Chronique : « La PMA sans père, Descartes et le bon sens »

L’Association Des Familles Homoparentales a tweeté au début du mois d’avril, « Notre passage préféré du livret anti- #PMA de @LaManifPourTous ou comment se débarrasser discrètement des sciences humaines et sociales… ». Ce passage, le voici in extenso : « L’expérience humaine ne manque pas en la matière : faut-il vraiment des études scientifiques pour prouver que l’enfant a besoin de père (et alors même que l’enfant ne voit pas le jour sans lui) ? » Or, aujourd’hui c’est un fait, les études scientifiques concernant les enfants élevés par des couples de même sexe ne sont pas fiables. 

Le Comité consultatif national d’éthique l’écrit lui-même dans son avis sur la procréation médicalement assistée de juin 2017 : « Il ne paraît pas encore possible, au vu de la littérature publiée, de formuler une évaluation consensuelle de l’évolution des enfants élevés dans des familles homoparentales. » Puis il donne les raisons pour expliquer sa réticence : « Si la grande majorité de ces études émettent une conclusion positive sur le devenir des enfants, les biais méthodologiques, les disparités de critères retenus et le recul insuffisant ne permettent pas de l’affirmer avec certitude ». Nous partageons ces motivations, auxquelles nous rajoutons que les cohortes étudiées sont anodines, le recrutement est partisan, et les répondants sont des militants. Ces études ne respectent donc aucun des critères académiques.

En revanche, La Manif Pour Tous en appelle au bon sens des adultes. C’est ce qu’Emmanuel Macron défend, « Notre pays a besoin de bon sens. Ça ne coûte pas cher, ça ne s’impose pas par la loi, mais chacune et chacun essaye de l’appliquer à sa vie, et c’est cela que je propose ». (Marseille, le 17 novembre 2016).

Lors de ses vœux à la presse en janvier dernier, le ministre de la Transition écologique et solidaire, Nicolas Hulot, a déclaré que « « S’il y a un enseignement à tirer de Notre-Dame-des-Landes (…) c’est que trop souvent les séances de concertation qui les précèdent sont en réalité seulement des séances d’information. Souvent, les interpellations citoyennes et les avis d’experts, pourtant pleins de bon sens, ne sont pas pris en compte ».

Est-ce un scandale de revendiquer pour les enfants le droit d’avoir un père et une mère comme le dit l’article 7 de la Convention internationale des droits de l’enfant signée par la France ? Oui, pour les adultes militant pour le droit à l’enfant. Non, pour ceux qui sont attachés à la justice, c’est-à-dire en l’occurrence à la défense du plus faible, l’enfant. C’est aussi ce qu’on appelle le bon sens. Et c’est parce qu’il frappe justement, que les idéologues le moquent. Le bon sens, comme la bienveillance, est un donné de la vie en société.

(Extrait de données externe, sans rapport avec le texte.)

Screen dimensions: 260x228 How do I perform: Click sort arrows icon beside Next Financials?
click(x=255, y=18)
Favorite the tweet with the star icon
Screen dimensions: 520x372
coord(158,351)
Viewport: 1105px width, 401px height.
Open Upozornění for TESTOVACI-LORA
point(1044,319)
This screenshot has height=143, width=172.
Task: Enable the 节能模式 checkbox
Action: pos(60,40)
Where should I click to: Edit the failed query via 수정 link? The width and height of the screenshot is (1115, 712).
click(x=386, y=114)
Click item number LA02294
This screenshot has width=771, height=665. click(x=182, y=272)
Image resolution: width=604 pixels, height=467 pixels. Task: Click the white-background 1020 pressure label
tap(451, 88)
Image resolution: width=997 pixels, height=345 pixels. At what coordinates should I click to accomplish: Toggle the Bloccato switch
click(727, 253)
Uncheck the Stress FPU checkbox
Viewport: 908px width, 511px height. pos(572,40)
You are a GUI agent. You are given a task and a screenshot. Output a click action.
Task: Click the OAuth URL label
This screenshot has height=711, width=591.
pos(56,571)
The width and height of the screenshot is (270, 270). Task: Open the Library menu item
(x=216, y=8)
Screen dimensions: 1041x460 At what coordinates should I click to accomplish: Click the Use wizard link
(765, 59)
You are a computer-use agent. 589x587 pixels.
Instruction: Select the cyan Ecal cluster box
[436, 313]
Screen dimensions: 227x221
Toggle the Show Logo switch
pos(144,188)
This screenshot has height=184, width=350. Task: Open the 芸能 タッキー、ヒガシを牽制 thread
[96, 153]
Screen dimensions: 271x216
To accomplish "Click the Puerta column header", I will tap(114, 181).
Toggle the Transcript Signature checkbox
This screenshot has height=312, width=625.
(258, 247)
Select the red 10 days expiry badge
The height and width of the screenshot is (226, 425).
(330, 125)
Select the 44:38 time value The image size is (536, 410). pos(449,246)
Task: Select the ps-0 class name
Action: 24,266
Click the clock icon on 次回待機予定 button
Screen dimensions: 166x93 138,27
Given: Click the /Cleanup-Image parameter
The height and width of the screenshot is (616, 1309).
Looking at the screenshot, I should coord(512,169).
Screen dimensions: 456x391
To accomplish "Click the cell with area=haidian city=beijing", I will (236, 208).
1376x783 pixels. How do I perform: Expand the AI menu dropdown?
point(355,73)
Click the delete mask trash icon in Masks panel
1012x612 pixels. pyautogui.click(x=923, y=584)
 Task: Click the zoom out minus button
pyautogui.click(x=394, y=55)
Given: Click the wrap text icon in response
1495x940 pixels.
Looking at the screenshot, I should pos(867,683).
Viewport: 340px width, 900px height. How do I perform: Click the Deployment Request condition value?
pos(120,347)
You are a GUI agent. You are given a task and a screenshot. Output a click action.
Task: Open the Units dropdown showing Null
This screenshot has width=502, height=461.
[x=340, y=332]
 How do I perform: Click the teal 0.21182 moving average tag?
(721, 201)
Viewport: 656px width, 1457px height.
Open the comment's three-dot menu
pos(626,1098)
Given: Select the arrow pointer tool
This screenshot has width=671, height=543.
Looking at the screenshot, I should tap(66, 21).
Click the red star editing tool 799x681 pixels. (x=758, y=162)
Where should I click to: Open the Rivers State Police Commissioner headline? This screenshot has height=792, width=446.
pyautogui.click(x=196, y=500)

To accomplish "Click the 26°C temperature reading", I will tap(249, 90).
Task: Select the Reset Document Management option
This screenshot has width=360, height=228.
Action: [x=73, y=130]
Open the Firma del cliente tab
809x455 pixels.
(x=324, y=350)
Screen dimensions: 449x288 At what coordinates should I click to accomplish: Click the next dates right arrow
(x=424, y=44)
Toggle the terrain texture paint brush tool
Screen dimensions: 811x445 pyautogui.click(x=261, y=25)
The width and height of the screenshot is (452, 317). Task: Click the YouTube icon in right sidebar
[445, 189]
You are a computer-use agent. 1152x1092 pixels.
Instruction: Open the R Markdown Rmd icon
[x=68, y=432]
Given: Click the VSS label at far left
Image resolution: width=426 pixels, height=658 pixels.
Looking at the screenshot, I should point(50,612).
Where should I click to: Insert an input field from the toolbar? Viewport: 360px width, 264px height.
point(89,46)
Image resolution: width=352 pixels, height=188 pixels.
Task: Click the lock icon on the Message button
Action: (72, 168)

C’est ce que dit Descartes dans la première phrase de son célèbre « Discours de la méthode » : « Le bon sens est la chose du monde la mieux partagée : car chacun pense en être si bien pourvu que ceux même qui sont les plus difficiles à contenter en toute autre chose n’ont point coutume d’en désirer plus qu’ils en ont. » Ainsi, provocateur – et ironique -, Descartes défend l’idée que tous les hommes ont du bon sens, et qu’ils sont ainsi égaux. Le bon sens n’est donc pas l’opinion commune que partagerait tout le monde, mais il est simplement synonyme de raison. CQFD.